The deal reached late Tuesday involves Zabadani and Madaya, besieged by regime fighters near Damascus, and Shiite-majority Fuaa and Kafraya in northwest Syria that are encircled by rebels. Such evacuations have been touted by President Bashar al-Assad as a way to end his country's six-year war, but his opponents say the regime is redrawing Syria's map with forced displacement.
The conflict has killed more than 320,000 people and forced millions more from their homes. In the central city of Homs, where evacuations from the last rebel-held district resumed last month, a bomb on a bus killing five people on Wednesday, state media said.
The Observatory, a British-based monitor, said the residents of Zabadani, Madaya, Fuaa, and Kafraya are to quit their hometowns over the course of 60 days from next Tuesday. All of the residents of Fuaa and Kafraya are expected to leave, while it was unclear if the evacuations of Madaya and Zabadani would empty the towns completely.
Part of the Yarmuk Palestinian camp south of Damascus is also to be evacuated. "As a goodwill measure, a ceasefire for the towns came into effect overnight," said Observatory chief Rami Abdel Rahman, adding it would last nine months. In all, 32,000 people are expected to be evacuated, he told AFP. Hassan Sharaf, who is coordinating the deal for the government, said a total of 16,000 people would quit Fuaa and Kafraya "in two waves" going first to Aleppo, then on to Latakia and Damascus.
At least 600,000 people are living under siege in Syria, according to the United Nations, with another four million people in so-called "hard-to-reach" areas. The four towns are part of an existing deal reached in 2015 that has seen simultaneous evacuations and aid deliveries, the last of which took place in November.
The new deal, which Syria's Arab Red Crescent will help implement, also stipulates that Syria's government release 1,500 prisoners held for political activism since the uprising began in 2011 but gives no time frame.

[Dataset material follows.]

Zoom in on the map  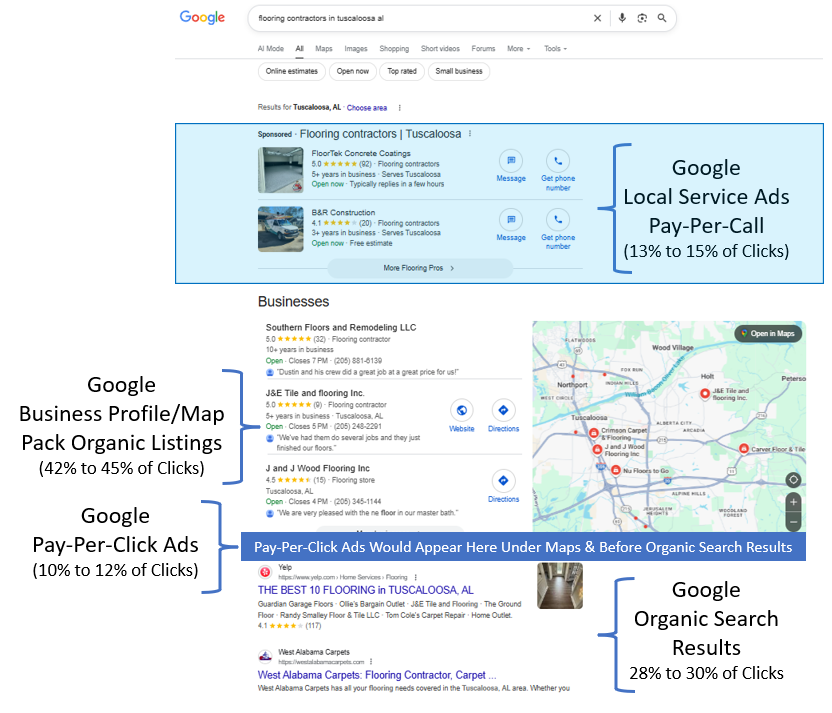click(794, 502)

In Damascus on Wednesday meanwhile, Assad replaced the justice, economy, and development ministers, without giving a reason.
The UN has hosted several rounds of peace talks in Geneva to try to reach a political solution to the conflict. On Wednesday, UN envoy Staffan de Mistura met with opposition delegates and government representatives. And Russia's deputy foreign minister Genady Gatilov held talks with opposition delegates, after meeting government representatives on Monday.